A sophisticated malware campaign has been exploiting the update mechanism of eScan antivirus software to distribute backdoors and coinminers. The campaign, attributed to a threat actor potentially linked to the North Korean state-backed Kimsuky hacker group, targets large corporate networks.

The malware, dubbed ‘GuptiMiner’ by Avast researchers, employs a multifaceted infection chain leveraging various techniques to breach systems. GuptiMiner utilizes DNS requests to attacker-controlled servers, sideloading, payload extraction from innocuous-looking images, and signing payloads with a custom trusted root anchor certification authority, among other tactics.

“As the malware connects to the malicious DNS servers directly, the DNS protocol is completely separated from the DNS network. Thus, no legitimate DNS server will ever see the traffic from this malware. The DNS protocol is used here as a functional equivalent of telnet. Because of this, this technique is not a DNS spoofing since spoofing traditionally happens on the DNS network,” the researchers noted.

The primary objective of GuptiMiner is to deploy backdoors within corporate networks. Avast identified two distinct variants of the backdoors. The first variant enhances PuTTY Link, enabling SMB scanning and lateral movement across networks, particularly targeting vulnerable Windows 7 and Windows Server 2008 systems. The second variant is multi-modular, allowing attackers to install additional modules while focusing on scanning for stored private keys and cryptocurrency wallets on local systems.

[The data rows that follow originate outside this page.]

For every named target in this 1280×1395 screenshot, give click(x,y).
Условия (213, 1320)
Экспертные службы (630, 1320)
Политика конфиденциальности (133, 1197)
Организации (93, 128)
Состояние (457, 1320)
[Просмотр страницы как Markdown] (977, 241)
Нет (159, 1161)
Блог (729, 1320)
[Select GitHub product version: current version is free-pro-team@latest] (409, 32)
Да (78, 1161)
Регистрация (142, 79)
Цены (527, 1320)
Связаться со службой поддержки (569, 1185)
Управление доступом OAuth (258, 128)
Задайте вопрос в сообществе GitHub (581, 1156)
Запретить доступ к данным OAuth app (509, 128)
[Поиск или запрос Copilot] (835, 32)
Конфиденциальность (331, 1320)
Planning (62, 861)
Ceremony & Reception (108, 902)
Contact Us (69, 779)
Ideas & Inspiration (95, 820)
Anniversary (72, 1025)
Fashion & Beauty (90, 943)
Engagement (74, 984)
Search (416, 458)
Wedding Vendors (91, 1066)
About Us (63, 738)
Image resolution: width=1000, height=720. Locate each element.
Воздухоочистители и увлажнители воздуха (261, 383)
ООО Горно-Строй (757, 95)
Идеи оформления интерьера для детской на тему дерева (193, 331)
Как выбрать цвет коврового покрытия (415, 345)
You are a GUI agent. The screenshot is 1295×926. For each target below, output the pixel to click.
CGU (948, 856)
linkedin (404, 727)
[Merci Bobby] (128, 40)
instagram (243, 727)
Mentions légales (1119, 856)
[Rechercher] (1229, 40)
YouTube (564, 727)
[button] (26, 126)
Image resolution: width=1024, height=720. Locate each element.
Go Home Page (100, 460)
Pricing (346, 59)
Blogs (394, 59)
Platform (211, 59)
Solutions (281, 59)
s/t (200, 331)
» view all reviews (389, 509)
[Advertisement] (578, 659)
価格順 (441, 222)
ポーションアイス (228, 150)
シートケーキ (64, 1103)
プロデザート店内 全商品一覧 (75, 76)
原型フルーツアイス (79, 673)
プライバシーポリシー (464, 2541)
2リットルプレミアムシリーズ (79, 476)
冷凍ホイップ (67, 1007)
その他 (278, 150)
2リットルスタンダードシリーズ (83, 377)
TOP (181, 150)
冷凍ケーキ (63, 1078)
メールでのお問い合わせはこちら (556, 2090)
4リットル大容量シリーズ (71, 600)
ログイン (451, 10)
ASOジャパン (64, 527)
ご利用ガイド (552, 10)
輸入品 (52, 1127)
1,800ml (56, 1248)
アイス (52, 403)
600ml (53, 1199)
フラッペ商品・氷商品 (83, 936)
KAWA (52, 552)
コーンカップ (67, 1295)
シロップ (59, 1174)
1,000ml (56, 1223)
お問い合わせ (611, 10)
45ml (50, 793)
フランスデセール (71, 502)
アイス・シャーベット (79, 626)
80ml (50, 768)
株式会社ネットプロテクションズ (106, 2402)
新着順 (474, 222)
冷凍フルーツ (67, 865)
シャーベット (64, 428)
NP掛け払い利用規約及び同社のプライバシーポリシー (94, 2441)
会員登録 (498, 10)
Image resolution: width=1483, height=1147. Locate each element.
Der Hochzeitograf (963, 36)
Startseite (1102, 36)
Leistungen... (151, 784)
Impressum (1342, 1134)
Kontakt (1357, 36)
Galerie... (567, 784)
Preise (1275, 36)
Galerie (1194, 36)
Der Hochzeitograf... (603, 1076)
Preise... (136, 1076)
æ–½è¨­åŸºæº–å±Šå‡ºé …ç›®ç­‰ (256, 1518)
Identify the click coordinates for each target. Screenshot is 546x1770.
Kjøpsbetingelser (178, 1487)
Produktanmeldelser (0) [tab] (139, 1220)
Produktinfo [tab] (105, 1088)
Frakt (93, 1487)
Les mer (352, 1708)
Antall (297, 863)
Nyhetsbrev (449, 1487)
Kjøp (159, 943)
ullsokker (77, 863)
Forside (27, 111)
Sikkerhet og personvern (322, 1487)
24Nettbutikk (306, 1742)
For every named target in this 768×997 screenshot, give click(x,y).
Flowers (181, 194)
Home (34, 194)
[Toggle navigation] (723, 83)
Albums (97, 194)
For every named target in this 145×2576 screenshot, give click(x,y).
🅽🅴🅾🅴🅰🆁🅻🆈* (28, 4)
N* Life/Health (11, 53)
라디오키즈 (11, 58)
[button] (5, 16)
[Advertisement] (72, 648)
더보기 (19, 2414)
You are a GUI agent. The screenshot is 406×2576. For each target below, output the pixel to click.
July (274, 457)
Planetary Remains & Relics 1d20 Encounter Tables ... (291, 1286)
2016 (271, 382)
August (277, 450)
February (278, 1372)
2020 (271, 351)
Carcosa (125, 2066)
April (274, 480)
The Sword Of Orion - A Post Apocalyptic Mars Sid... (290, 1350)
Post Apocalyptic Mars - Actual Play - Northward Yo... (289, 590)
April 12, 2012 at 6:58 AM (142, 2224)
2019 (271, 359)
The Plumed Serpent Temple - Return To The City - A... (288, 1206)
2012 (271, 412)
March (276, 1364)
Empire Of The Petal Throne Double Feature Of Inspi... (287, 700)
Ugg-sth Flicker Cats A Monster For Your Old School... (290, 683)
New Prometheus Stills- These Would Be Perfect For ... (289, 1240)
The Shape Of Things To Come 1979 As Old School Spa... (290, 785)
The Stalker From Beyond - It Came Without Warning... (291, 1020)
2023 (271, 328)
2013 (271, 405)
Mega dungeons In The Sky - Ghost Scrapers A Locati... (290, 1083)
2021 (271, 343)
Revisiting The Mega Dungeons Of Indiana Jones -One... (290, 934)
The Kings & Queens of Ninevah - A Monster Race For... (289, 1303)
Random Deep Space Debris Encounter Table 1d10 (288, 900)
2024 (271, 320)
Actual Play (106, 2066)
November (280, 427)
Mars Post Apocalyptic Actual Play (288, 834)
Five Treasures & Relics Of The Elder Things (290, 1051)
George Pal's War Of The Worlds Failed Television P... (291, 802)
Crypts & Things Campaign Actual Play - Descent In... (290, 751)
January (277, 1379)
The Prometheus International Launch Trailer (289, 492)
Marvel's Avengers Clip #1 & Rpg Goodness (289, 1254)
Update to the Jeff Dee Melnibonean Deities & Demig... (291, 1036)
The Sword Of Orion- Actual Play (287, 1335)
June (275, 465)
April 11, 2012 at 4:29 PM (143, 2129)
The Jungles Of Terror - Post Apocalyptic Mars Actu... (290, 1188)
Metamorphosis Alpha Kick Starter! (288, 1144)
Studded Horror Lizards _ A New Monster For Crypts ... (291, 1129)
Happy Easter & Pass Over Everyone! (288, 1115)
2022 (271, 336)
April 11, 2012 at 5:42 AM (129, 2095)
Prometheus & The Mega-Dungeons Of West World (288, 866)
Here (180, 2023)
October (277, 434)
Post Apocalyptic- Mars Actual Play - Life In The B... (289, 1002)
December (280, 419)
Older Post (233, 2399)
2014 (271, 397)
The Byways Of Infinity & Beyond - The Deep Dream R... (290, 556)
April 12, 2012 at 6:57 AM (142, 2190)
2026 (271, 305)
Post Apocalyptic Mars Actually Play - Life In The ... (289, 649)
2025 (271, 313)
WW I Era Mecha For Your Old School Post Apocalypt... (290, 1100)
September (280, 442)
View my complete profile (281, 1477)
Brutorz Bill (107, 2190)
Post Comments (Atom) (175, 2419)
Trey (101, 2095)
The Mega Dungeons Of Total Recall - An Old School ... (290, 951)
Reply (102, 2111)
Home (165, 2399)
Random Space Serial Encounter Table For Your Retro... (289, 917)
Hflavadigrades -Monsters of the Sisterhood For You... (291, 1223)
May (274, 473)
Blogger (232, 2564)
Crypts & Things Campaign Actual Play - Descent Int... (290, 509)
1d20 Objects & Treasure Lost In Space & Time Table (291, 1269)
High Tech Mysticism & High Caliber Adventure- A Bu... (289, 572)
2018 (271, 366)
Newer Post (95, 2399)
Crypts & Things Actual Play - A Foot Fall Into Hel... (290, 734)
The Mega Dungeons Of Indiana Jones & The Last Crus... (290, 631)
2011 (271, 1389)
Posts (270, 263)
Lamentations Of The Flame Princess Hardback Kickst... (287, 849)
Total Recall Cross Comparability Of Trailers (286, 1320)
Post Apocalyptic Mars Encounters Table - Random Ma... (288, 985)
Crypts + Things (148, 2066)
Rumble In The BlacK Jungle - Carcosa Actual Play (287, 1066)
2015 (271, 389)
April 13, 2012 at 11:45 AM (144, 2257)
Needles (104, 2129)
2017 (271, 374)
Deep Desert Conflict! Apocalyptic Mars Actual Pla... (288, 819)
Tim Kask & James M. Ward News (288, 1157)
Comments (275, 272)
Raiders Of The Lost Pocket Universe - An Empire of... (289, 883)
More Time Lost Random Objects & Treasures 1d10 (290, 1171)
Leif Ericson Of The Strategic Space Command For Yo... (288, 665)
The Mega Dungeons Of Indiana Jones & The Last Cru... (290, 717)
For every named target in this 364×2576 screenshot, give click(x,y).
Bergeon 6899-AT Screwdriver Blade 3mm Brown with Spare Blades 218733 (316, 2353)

GuptiMiner also distributes the XMRig cryptocurrency miner on infected devices through the final stage malware called ‘Puppeteer.’

The attackers exploit a vulnerability in the update mechanism of eScan antivirus, leveraging a man-in-the-middle attack to swap legitimate updates with malicious ones.

The infection process begins with eScan's request for an update, intercepted by hackers conducting the man-in-the-middle attack. The malicious update package is then unpacked and loaded by eScan, sideloading a DLL that triggers a series of steps, including shellcode execution and intermediary PE loaders.

According to Avast, eScan, an antivirus software vendor headquartered in India, has delivered updates over HTTP since at least 2019. On July 31, 2023, eScan confirmed that the vulnerability had been addressed and resolved.

Avast said it has identified potential ties between GuptiMiner, which has been around from at least 2018, and Kimsuky based on similarities between Kimsuky's keylogger and aspects of the GuptiMiner operation.

Earlier this week, South Korea's police have disclosed that North Korean hacking groups, including Lazarus, Kimsuky, and Andariel, have been carrying out extensive cyber attacks against South Korean defense companies for over a year, resulting in the breach of internal networks and theft of technical data.